Verify the removal and display manager
The desktop environment is gone, but the display manager might still be pointing at the old service. Check the status of your remaining display manager. If you kept GNOME, GDM should be active. If you kept KDE, SDDM should be active.
Here's how to check the display manager status.
systemctl status gdm
# Check that GDM is active and running
# Look for "Active: active (running)" in the output
# If the service is inactive, you need to enable it
If the service is inactive or disabled, enable it and disable the old one. Use systemctl disable to stop the old manager from starting on boot. Use systemctl enable to make the new manager the default.
Here's how to switch the display manager.
sudo systemctl disable sddm
# Disable the KDE display manager so it does not start on boot
# systemctl creates a symlink to disable the service unit
sudo systemctl enable gdm
# Enable the GNOME display manager as the default login screen
# This ensures GDM starts automatically when the system boots
Verify the group is fully removed. Search the installed list for any traces. An empty output means the group is gone.
Here's how to confirm the group is removed.

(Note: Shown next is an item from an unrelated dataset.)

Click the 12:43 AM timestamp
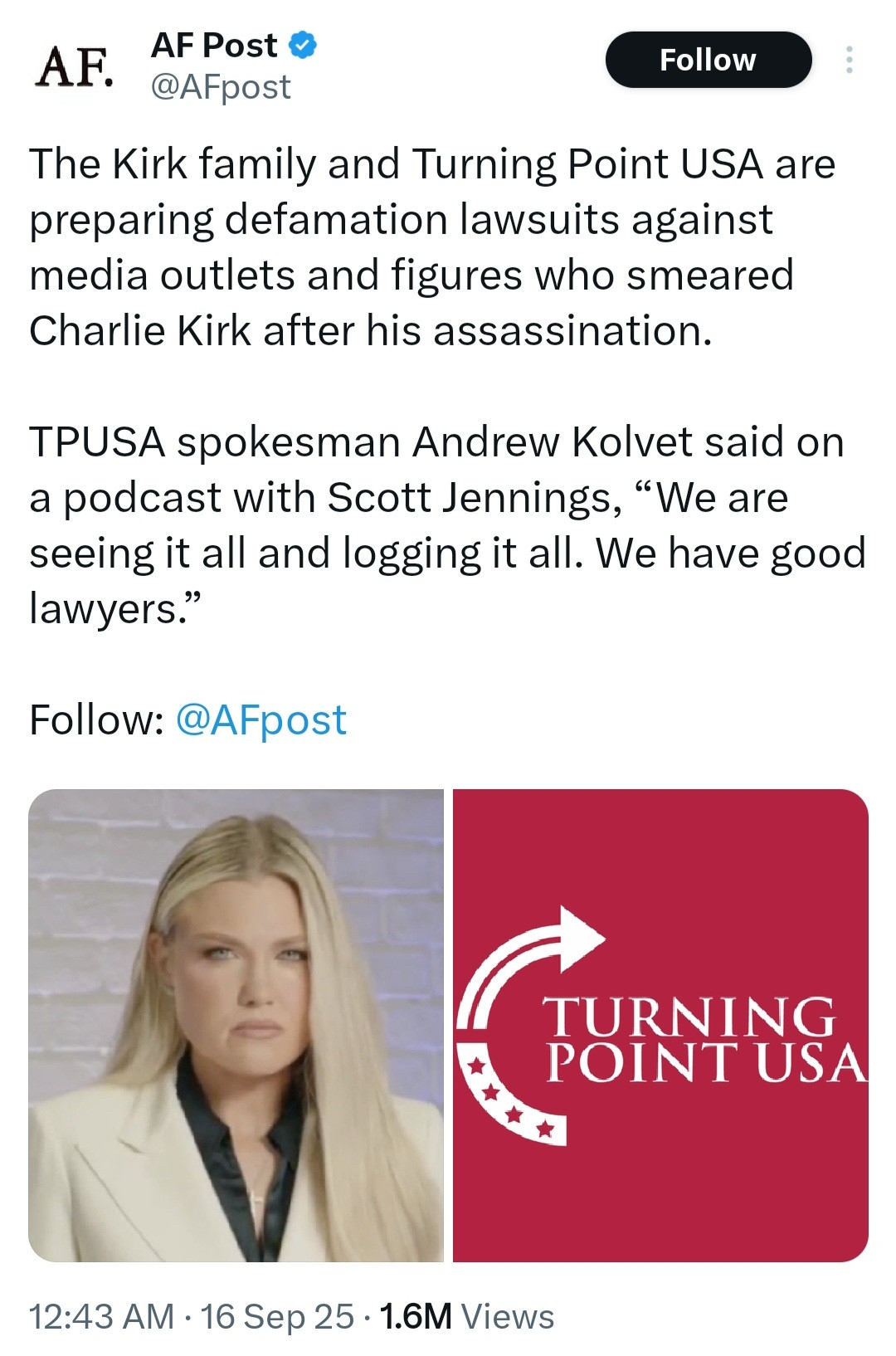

dnf group list installed | grep -i kde
# Search the installed list for any remaining traces
# An empty output means the group is fully removed
# If you see output, run autoremove again or check for partial removals
Reboot to confirm. The login screen should match your remaining desktop. If it doesn't, check the display manager service before blaming the desktop removal.
Common pitfalls and recovery
The biggest risk is removing the only graphical interface. If you have only one desktop environment installed and you remove it, you drop to a TTY. You can still use the system via the terminal. You can reinstall the group from the TTY. Recovery is straightforward if you have network access.
If you see a boot failure related to the display manager, the service is likely orphaned or misconfigured. The journal will show the error.
[FAILED] Failed to start GNOME Display Manager.
See 'systemctl status gdm.service' for details.
This error appears when GDM cannot start. It often happens if you removed GNOME but left GDM enabled, or if you removed a dependency GDM needs. Run journalctl -xeu gdm to see the detailed log. The x flag adds explanatory text. The e flag jumps to the end. The u flag filters by unit. This command gives you the context you need to fix the issue.
If you accidentally removed your only desktop, boot to a TTY. Press Ctrl+Alt+F3 at the login screen. Log in with your username and password. Reinstall the group using dnf.
Here's how to recover from a lockout.
sudo dnf group install "GNOME"
# Reinstall the GNOME group from a TTY or rescue shell
# This restores the desktop environment and its dependencies
# Run this only if you have accidentally removed your only GUI
Another pitfall is manual file deletion. If you used rm to delete desktop files, you broke the package database. dnf cannot track those files. SELinux contexts may be wrong. Package verification will fail. Always use dnf for removal. If you already deleted files manually, run sudo dnf reinstall <package> to restore the files and fix the database.
Snapshot the system before the removal if you can. Future-you will thank you when the transaction list looks too aggressive.
When to use each removal method
Use dnf group remove when you want to cleanly uninstall a full desktop environment and its metapackages.
Use dnf autoremove after every removal to reclaim space from orphaned dependencies.
Use systemctl disable and enable when switching the default display manager to match your remaining desktop.
Use dnf history undo when you made a mistake and want to reverse the transaction without reinstalling.
Use dnf group info when you need to verify what packages a group contains before removing it.
Stay away from rpm -e because it bypasses dependency resolution and can leave the package database in an inconsistent state.